Of all the entries below, only the lines from the one with "571x431 pixels." up to and including the one with "is (420, 1209)." are to be duplicated exactly.

## Supplied material
_ _ _

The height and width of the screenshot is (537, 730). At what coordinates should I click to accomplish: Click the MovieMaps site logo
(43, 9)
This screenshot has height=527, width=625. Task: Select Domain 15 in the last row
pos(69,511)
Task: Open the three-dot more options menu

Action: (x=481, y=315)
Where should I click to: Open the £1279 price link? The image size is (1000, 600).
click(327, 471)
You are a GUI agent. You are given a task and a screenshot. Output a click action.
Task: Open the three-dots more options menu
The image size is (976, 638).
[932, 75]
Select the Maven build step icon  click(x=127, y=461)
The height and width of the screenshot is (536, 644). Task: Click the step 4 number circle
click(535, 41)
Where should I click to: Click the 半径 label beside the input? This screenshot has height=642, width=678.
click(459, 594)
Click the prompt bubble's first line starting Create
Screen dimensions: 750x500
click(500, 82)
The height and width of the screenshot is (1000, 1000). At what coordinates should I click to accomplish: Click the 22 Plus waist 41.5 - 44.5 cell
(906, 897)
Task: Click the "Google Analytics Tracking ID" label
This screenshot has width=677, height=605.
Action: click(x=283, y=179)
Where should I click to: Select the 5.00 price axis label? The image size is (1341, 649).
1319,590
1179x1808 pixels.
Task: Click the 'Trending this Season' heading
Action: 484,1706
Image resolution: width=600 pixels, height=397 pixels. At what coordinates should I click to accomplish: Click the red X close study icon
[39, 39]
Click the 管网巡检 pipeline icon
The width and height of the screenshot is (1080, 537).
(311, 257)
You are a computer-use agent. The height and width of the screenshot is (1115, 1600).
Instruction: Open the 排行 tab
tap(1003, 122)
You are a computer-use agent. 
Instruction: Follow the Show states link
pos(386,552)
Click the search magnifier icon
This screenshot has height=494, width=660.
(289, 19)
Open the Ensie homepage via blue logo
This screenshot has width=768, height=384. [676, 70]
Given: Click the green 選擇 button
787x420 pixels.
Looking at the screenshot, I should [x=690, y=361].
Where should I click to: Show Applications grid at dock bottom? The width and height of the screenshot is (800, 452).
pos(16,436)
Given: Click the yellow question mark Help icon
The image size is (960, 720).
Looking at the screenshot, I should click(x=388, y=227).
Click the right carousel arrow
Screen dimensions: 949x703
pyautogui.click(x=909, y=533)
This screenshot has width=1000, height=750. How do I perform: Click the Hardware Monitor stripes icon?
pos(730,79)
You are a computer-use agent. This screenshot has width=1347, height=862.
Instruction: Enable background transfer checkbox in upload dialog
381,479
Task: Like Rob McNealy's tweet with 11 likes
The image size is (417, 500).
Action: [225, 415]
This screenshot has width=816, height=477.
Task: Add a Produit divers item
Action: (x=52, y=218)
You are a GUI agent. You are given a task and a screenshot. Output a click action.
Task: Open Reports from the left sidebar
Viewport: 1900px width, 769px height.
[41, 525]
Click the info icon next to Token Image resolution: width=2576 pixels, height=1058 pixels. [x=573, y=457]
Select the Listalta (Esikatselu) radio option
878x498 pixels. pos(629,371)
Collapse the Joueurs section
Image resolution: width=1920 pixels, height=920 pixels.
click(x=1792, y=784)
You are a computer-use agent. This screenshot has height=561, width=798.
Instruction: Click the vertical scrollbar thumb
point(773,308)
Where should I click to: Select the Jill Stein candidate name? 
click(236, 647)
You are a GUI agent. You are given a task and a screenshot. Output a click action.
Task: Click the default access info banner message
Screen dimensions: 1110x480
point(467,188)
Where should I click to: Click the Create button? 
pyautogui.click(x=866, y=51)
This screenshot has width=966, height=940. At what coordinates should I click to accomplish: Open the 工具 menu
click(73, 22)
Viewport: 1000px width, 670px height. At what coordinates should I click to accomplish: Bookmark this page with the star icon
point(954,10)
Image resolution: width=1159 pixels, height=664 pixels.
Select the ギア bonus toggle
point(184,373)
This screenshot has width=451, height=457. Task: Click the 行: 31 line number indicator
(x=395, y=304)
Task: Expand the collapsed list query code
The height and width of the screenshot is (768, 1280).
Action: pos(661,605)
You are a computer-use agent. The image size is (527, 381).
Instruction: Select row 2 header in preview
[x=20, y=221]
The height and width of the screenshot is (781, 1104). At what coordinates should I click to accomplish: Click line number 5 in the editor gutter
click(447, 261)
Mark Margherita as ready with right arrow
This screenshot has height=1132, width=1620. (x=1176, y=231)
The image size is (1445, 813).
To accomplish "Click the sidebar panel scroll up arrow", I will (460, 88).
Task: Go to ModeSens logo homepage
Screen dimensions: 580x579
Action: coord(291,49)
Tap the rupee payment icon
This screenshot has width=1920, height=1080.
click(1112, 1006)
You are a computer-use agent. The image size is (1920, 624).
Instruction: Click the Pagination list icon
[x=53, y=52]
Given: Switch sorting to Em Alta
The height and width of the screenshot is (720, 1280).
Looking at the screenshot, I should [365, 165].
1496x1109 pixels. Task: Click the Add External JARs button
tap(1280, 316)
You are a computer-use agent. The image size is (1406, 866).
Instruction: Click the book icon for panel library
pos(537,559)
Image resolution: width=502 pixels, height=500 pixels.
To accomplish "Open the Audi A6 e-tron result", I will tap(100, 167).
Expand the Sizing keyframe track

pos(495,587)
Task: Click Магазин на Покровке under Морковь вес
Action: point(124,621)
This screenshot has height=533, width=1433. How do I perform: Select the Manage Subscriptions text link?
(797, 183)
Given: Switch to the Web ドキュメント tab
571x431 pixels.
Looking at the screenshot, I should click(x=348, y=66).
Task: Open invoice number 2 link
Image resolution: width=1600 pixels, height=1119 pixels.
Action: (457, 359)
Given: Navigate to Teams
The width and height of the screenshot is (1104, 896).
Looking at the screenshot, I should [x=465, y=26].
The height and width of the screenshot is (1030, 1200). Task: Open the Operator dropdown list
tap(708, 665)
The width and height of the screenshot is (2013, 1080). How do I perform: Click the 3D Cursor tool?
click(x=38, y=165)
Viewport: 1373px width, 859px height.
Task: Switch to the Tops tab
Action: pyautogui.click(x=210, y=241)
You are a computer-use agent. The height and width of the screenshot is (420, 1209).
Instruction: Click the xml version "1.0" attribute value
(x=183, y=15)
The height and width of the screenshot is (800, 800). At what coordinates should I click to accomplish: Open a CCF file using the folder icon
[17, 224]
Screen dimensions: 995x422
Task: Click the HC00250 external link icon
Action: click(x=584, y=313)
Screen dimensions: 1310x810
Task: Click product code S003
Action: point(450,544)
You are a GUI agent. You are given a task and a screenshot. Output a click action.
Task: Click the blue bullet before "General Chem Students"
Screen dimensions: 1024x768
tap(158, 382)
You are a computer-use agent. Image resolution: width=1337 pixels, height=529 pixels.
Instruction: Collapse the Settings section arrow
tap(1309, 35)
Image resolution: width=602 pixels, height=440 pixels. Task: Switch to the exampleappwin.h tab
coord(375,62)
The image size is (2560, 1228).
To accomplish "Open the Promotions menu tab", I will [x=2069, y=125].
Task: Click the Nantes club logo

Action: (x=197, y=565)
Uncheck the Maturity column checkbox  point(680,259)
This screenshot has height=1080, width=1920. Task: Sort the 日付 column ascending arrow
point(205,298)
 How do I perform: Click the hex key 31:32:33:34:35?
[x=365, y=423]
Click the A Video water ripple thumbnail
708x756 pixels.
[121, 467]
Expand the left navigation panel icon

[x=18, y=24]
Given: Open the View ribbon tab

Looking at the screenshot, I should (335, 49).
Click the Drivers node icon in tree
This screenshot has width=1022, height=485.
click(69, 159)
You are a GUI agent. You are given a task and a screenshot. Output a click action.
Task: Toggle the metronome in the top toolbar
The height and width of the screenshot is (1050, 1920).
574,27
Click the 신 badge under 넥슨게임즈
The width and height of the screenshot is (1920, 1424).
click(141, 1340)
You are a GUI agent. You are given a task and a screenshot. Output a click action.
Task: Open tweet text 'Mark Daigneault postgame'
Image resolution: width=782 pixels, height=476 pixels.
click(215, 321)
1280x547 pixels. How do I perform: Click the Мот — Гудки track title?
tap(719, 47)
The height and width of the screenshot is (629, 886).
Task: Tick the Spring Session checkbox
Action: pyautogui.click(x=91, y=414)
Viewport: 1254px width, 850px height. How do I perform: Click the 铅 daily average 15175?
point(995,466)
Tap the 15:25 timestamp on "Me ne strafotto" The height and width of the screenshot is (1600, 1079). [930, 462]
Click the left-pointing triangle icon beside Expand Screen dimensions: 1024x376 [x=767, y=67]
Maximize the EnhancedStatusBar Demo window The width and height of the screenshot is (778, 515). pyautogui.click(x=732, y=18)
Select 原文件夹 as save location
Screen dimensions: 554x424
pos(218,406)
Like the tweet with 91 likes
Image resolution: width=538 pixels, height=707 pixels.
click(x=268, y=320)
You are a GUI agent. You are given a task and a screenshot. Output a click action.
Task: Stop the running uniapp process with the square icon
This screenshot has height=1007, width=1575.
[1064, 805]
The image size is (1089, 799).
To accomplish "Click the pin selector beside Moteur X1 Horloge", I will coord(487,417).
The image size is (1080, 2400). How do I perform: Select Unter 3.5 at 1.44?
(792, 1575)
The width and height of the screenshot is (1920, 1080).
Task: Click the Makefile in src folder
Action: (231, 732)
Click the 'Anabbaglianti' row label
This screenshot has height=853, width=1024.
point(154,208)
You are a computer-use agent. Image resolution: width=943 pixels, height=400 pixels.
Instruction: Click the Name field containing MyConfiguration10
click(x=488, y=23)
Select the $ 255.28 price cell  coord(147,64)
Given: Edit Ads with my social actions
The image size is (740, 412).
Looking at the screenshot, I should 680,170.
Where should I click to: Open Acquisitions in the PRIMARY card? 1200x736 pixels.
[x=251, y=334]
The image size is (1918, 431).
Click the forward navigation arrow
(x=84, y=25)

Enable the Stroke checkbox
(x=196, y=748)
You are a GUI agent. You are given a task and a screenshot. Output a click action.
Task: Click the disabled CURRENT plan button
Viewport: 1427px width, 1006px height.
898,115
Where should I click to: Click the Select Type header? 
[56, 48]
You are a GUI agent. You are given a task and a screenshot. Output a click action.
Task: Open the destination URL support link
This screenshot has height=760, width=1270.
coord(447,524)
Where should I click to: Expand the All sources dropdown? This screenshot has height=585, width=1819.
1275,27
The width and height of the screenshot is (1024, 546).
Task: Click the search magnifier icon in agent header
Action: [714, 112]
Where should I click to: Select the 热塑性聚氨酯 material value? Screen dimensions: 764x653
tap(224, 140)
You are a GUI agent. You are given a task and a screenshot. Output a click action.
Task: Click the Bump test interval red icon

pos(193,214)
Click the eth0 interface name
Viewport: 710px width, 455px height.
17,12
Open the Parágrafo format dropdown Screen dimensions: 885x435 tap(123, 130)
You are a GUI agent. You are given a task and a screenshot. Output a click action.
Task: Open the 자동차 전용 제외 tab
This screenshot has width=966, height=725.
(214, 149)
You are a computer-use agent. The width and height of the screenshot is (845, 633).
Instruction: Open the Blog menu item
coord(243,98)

_ _ _

## Answer to this problem
571x431 pixels.
Looking at the screenshot, I should click(x=348, y=66).
Task: Open invoice number 2 link
Image resolution: width=1600 pixels, height=1119 pixels.
Action: (457, 359)
Given: Navigate to Teams
The width and height of the screenshot is (1104, 896).
Looking at the screenshot, I should [x=465, y=26].
The height and width of the screenshot is (1030, 1200). Task: Open the Operator dropdown list
tap(708, 665)
The width and height of the screenshot is (2013, 1080). How do I perform: Click the 3D Cursor tool?
click(x=38, y=165)
Viewport: 1373px width, 859px height.
Task: Switch to the Tops tab
Action: pyautogui.click(x=210, y=241)
You are a computer-use agent. The height and width of the screenshot is (420, 1209).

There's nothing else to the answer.